Sebab kata dia, selain menaikkan gaji hakim agung dan hakim konstitusi, ada juga ketentuan yang mengatur larangan, dan pencabutan ketentuan internal lembaga itu.

Misalnya, dalam PP itu ditegaskan, hakim agung dan hakim konstitusi tidak boleh menerima honorarium apapun yang dananya bersumber dari Anggaran Pendapatan Negara (APBN) dan atau Badan Usaha Milik Negara (BUMD).

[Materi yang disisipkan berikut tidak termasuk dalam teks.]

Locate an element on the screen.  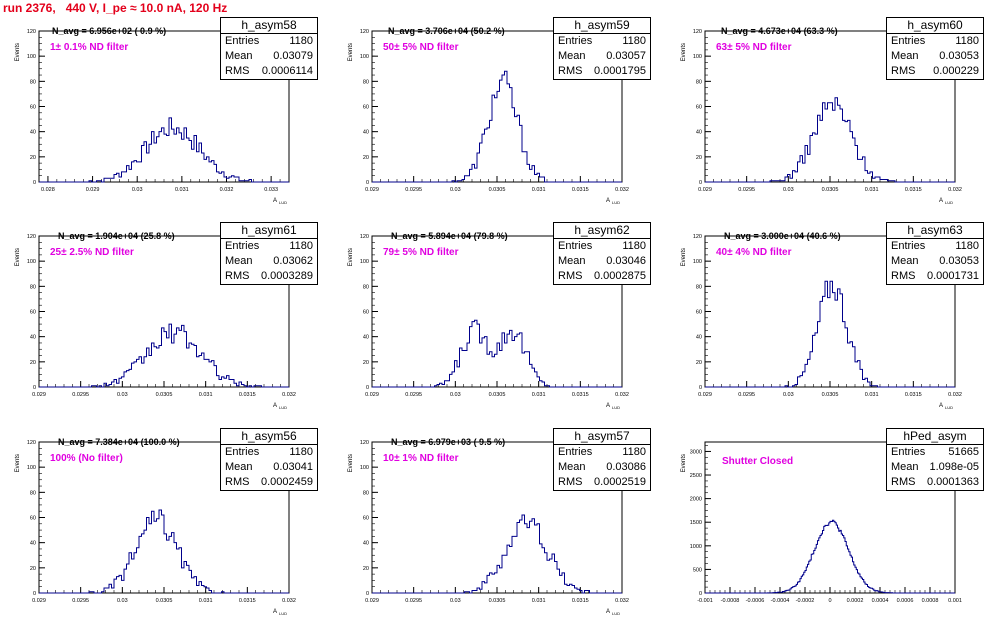
stat-value: 0.0002519 is located at coordinates (620, 482). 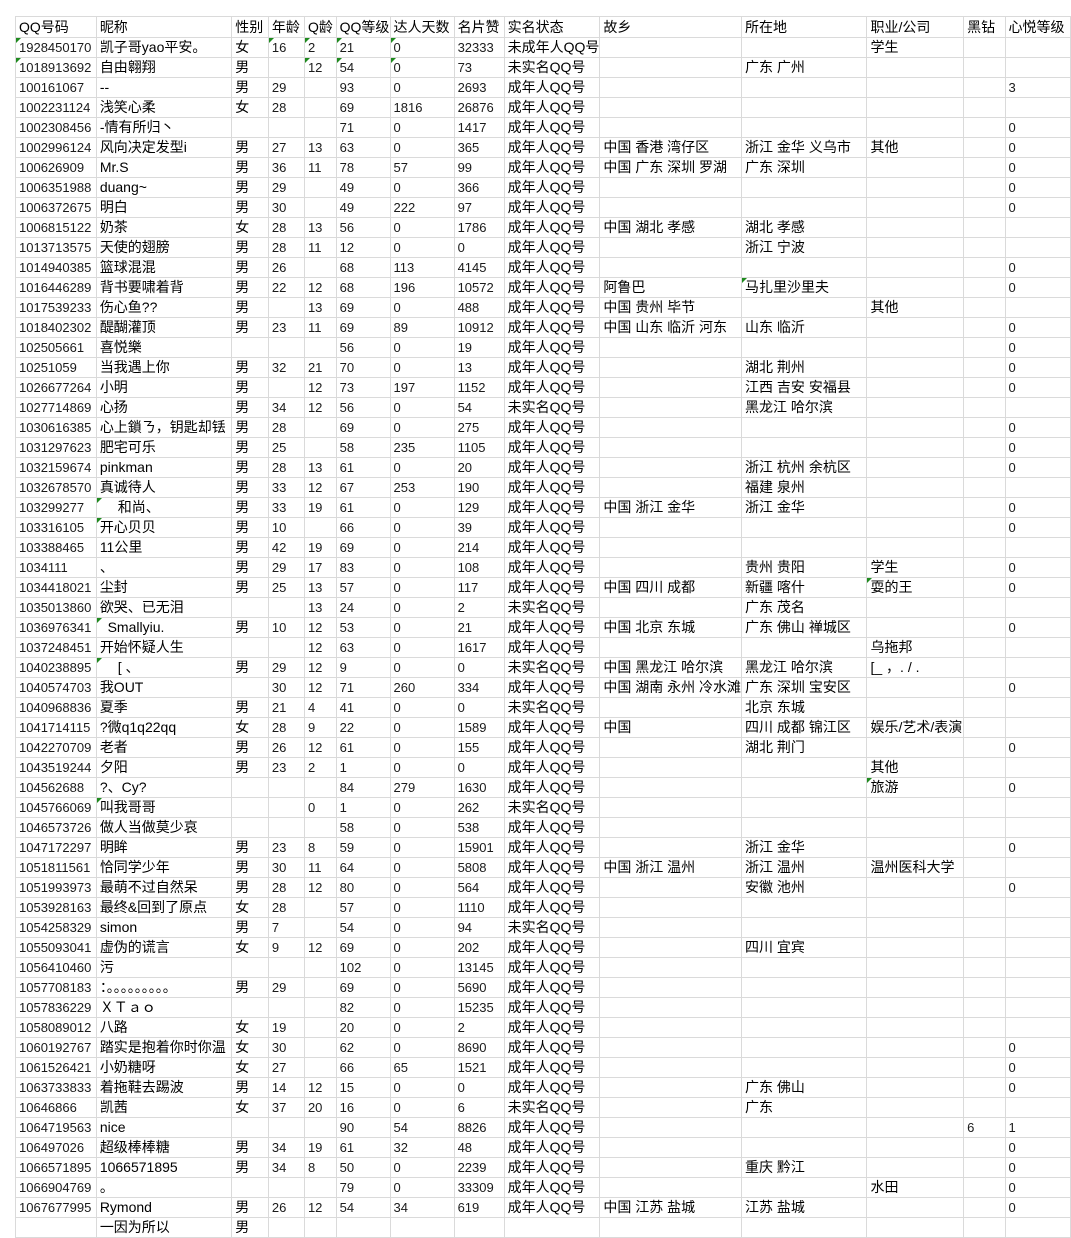 What do you see at coordinates (363, 468) in the screenshot?
I see `cell-qq-level: 61` at bounding box center [363, 468]. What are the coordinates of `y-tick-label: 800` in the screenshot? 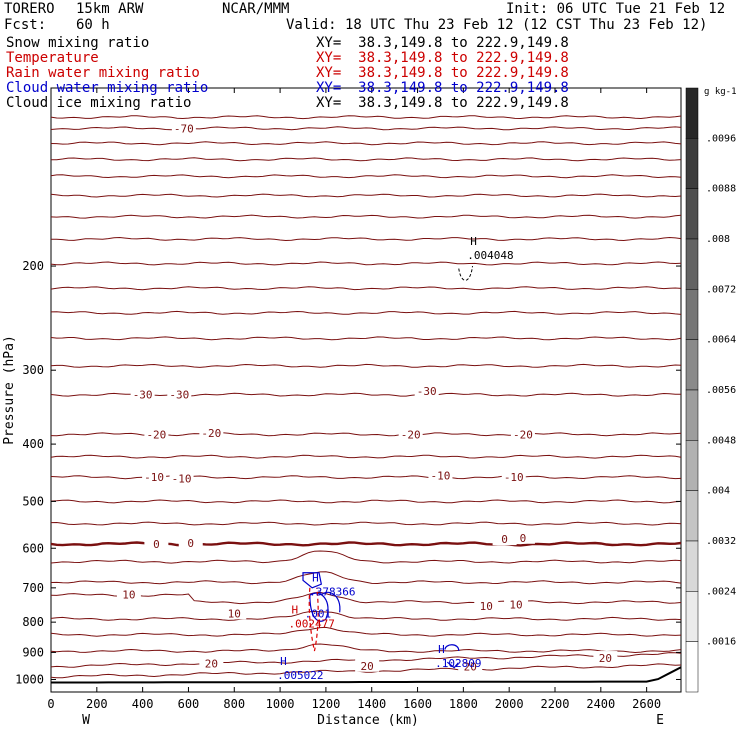 It's located at (33, 622).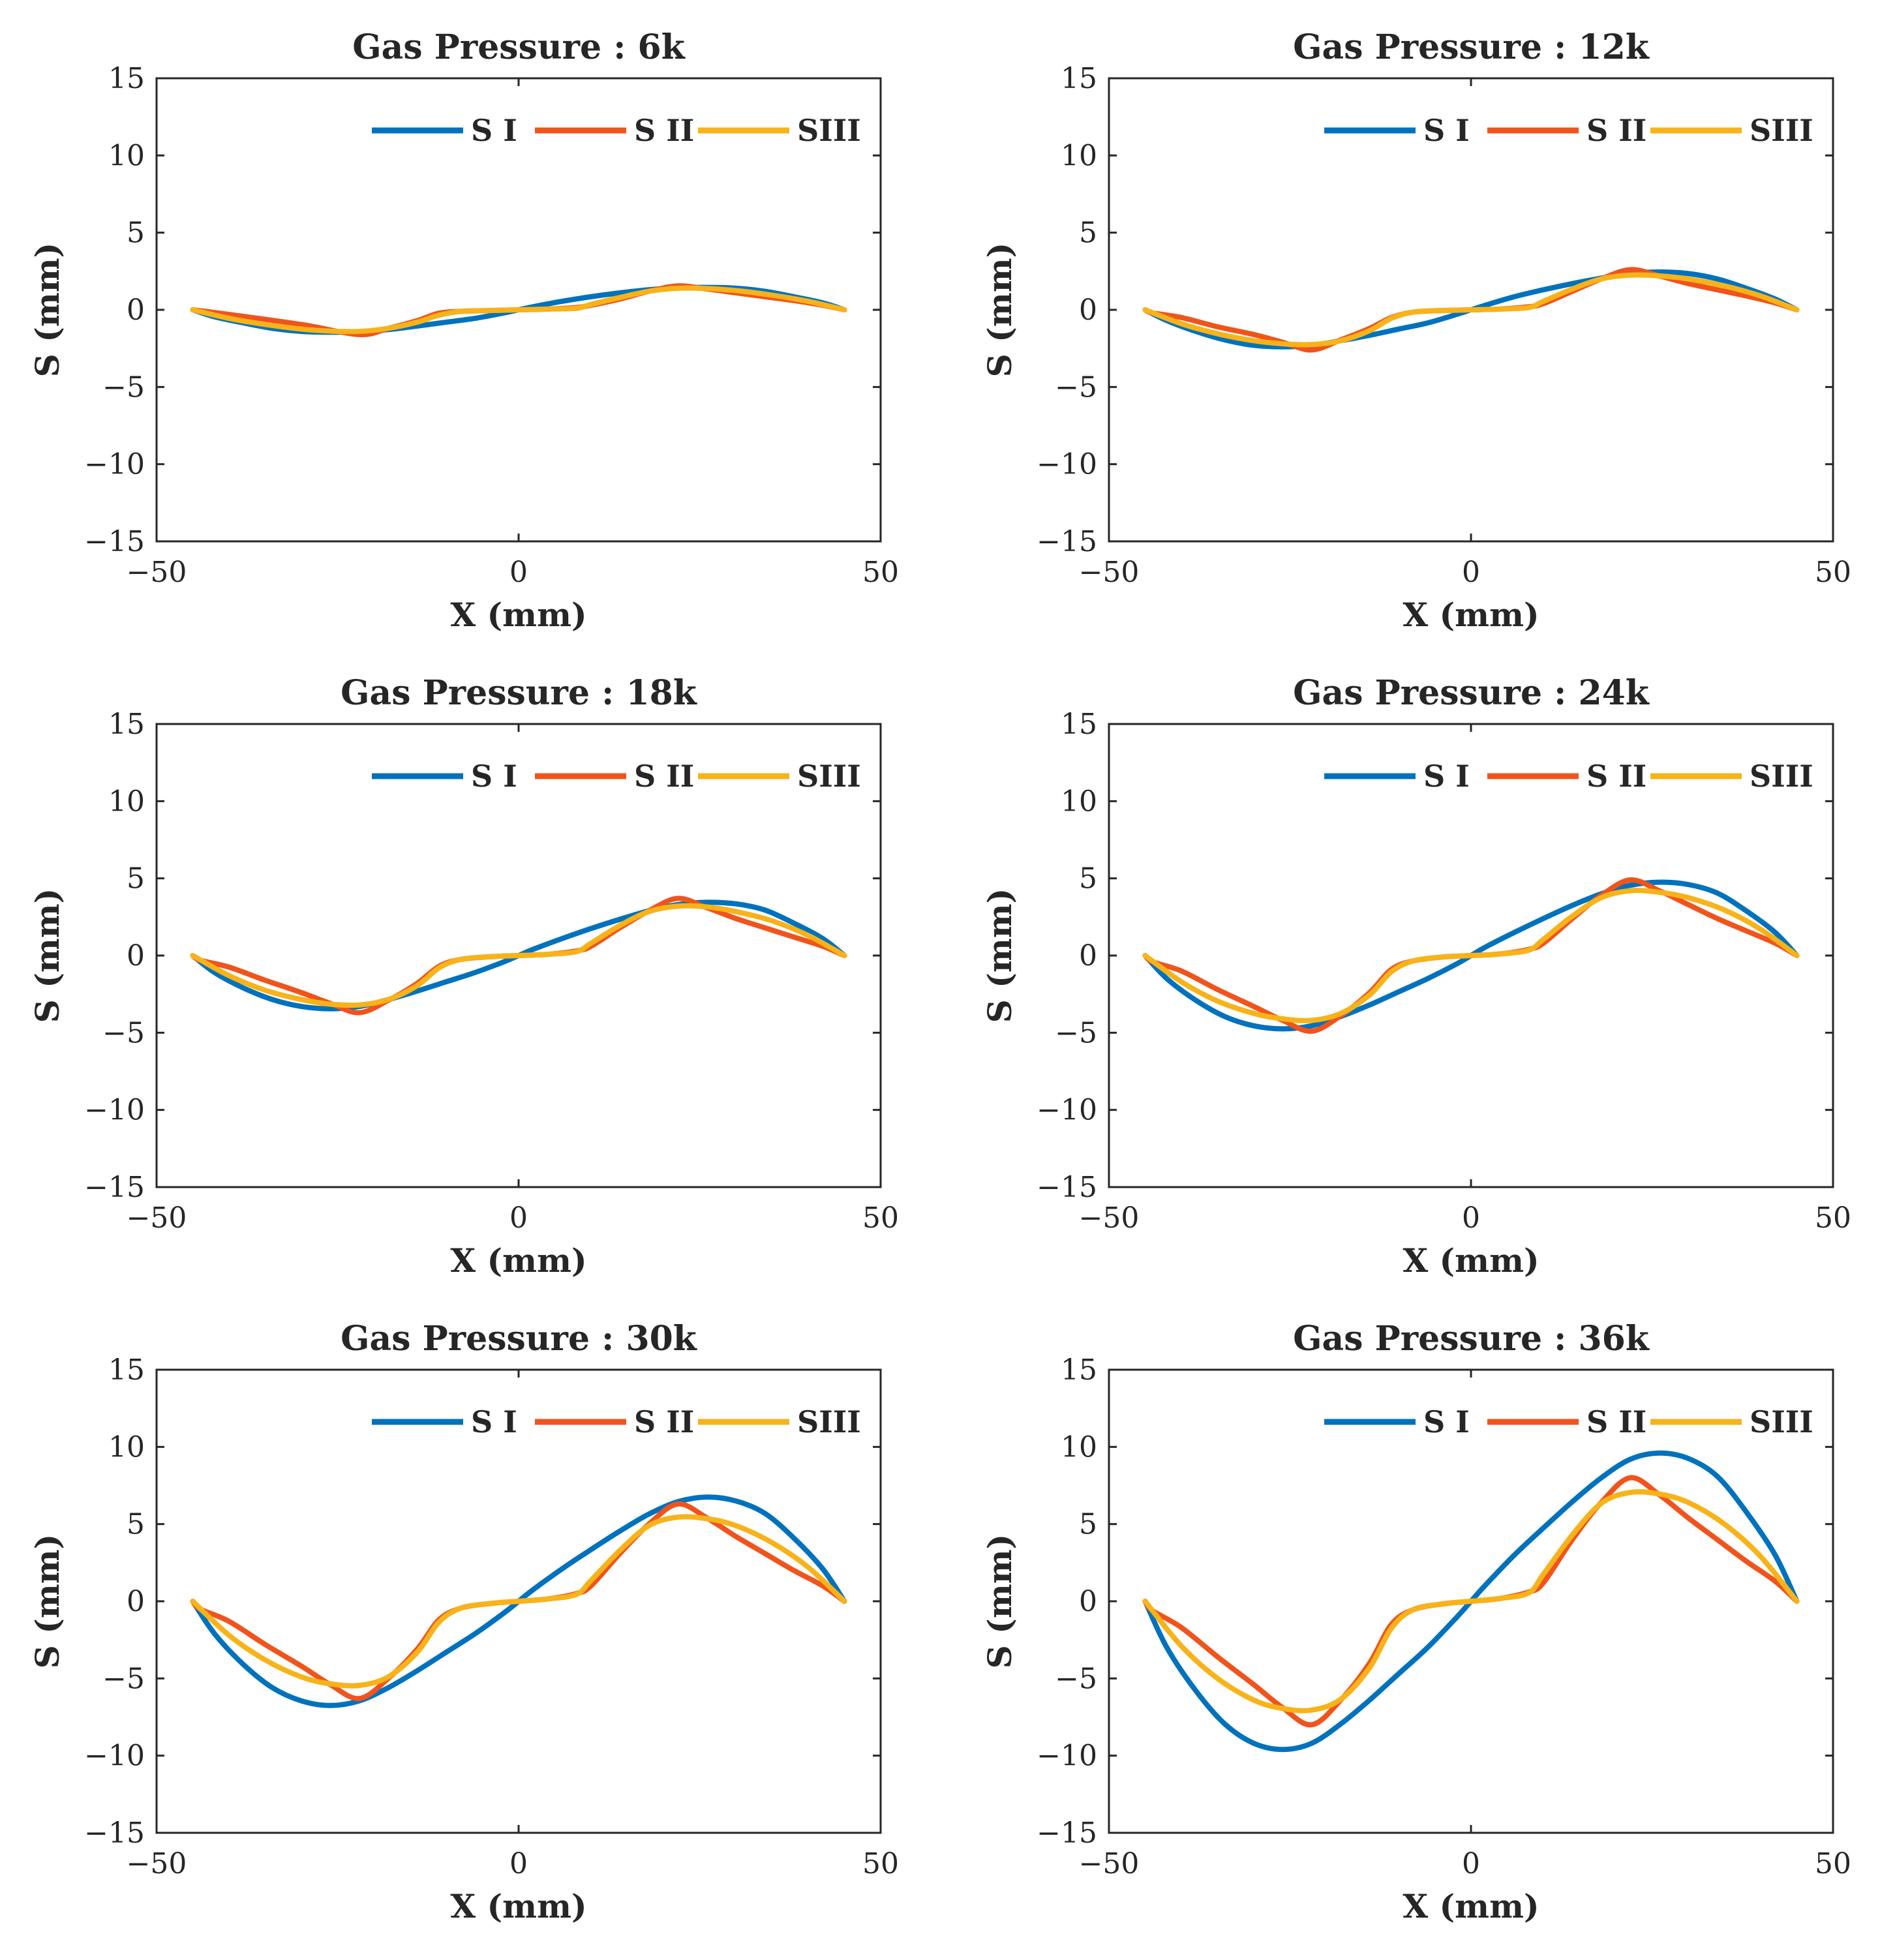 The width and height of the screenshot is (1880, 1960). Describe the element at coordinates (519, 693) in the screenshot. I see `chart-title: Gas Pressure : 18k` at that location.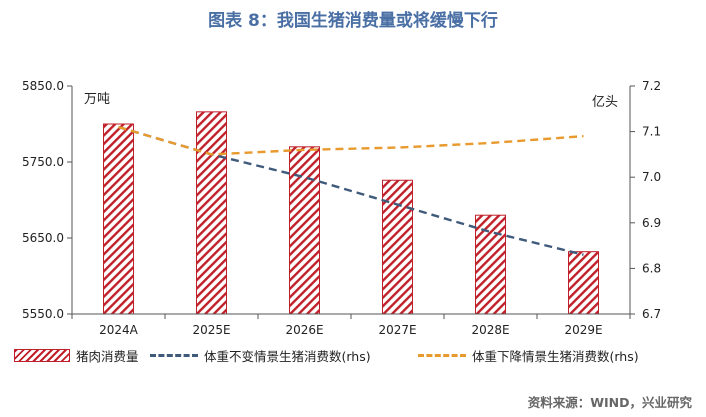 The height and width of the screenshot is (417, 706). What do you see at coordinates (43, 162) in the screenshot?
I see `y-left-tick-5750.0: 5750.0` at bounding box center [43, 162].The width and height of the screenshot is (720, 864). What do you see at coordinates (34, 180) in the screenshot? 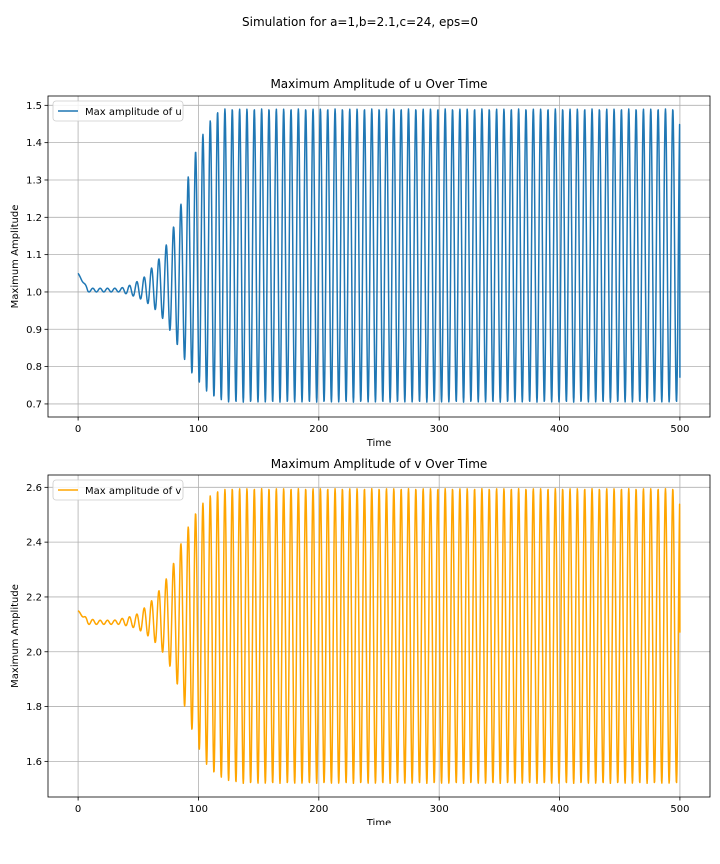
I see `y-tick-label: 1.3` at bounding box center [34, 180].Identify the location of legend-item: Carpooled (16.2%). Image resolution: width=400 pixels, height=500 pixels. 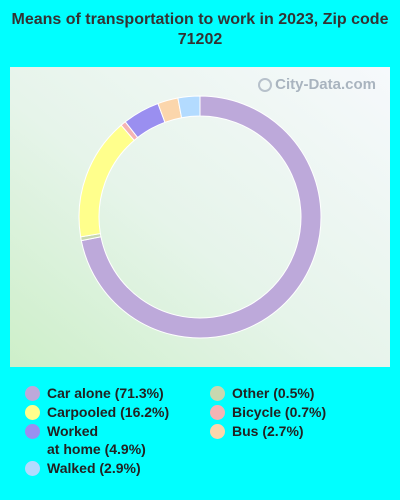
(97, 412).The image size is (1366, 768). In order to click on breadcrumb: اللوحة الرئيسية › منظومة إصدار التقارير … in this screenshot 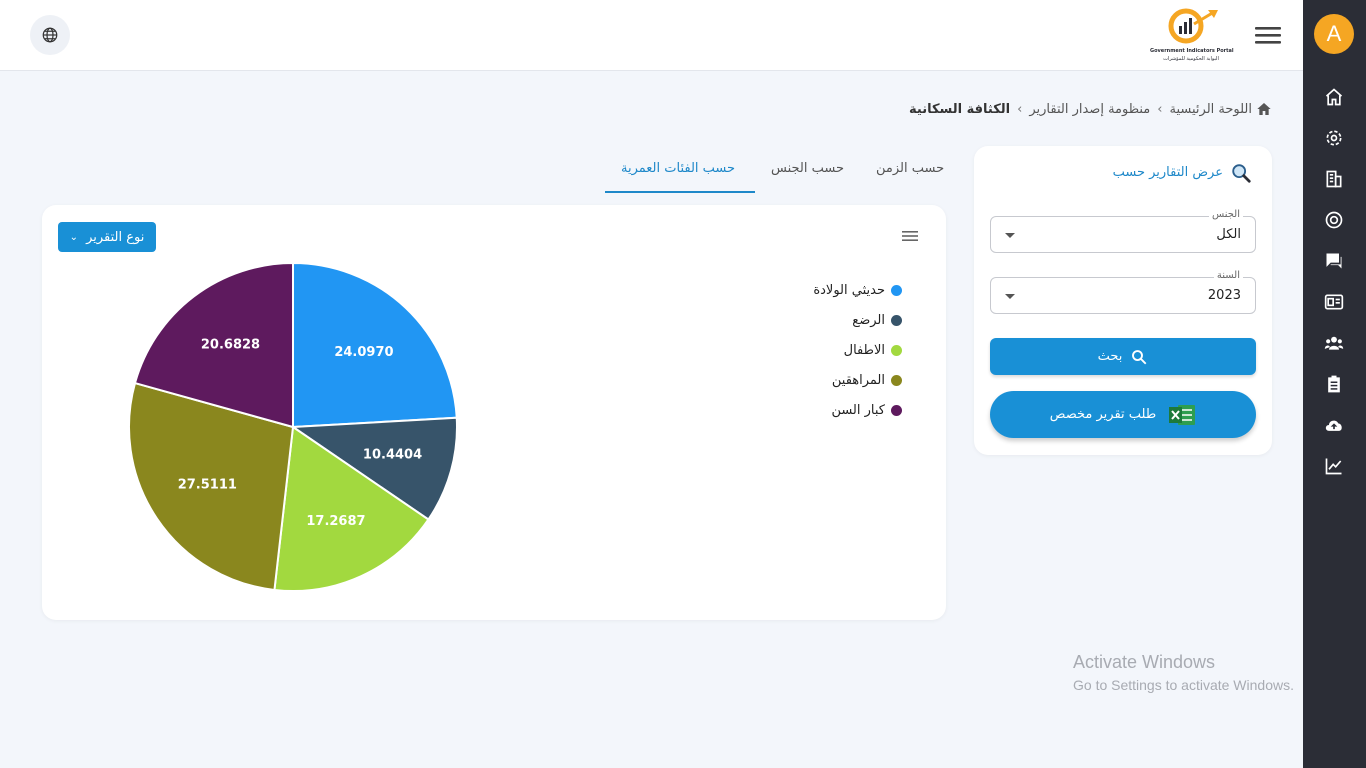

Apabila hakim agung dan hakim konstitusi menerima honorarium sebagaimana dimaksud, maka pejabat dimaksud harus mengembalikan honorarium yang telah diterima tersebut ke kas negara.

Dengan diberlakukannya PP Nomor 55 Tahun 2014 tersebut, segala ketentuan yang mengatur hak keuangan/administratif serta tunjangan lain yang ditetapkan dalam peraturan perundang-undangan atau ketentuan internal lembaga tersebut juga dicabut dan dinyatakan tidak berlaku.

Mulai dari ketentuan yang mengatur hak keuangan/administratif bagi ketua, wakil ketua, dan hakim mahkamah konstitusi (MK), serta mantan ketua, wakil ketua dan hakim anggota mahkamah konstitusi beserta janda/dudanya. Juga tunjangan kehormatan dan uang representasi bagi ketua, wakil ketua, dan hakim mahkamah konstitusi; Tunjangan khusus pengawalan konstitusi dan honor sidang bagi ketua, wakil ketua, dan hakim mahkamah konstitusi.

Juga tunjangan khusus kinerja hakim dan pegawai negeri di mahkamah agung dan badan peradilan yang berada dibawahnya; ketentuan mengenai uang sidang bagi ketua dan anggota mahkamah agung; ketentuan mengenai tunjangan jabatan bagi ketua, wakil ketua, ketua muda dan hakim agung mahkamah agung (MA).

"Peraturan Pemerintah ini mulai berlaku pada tanggal diundangkan," tegas PP yang diundangkan pada 7 Juli 2014 itu.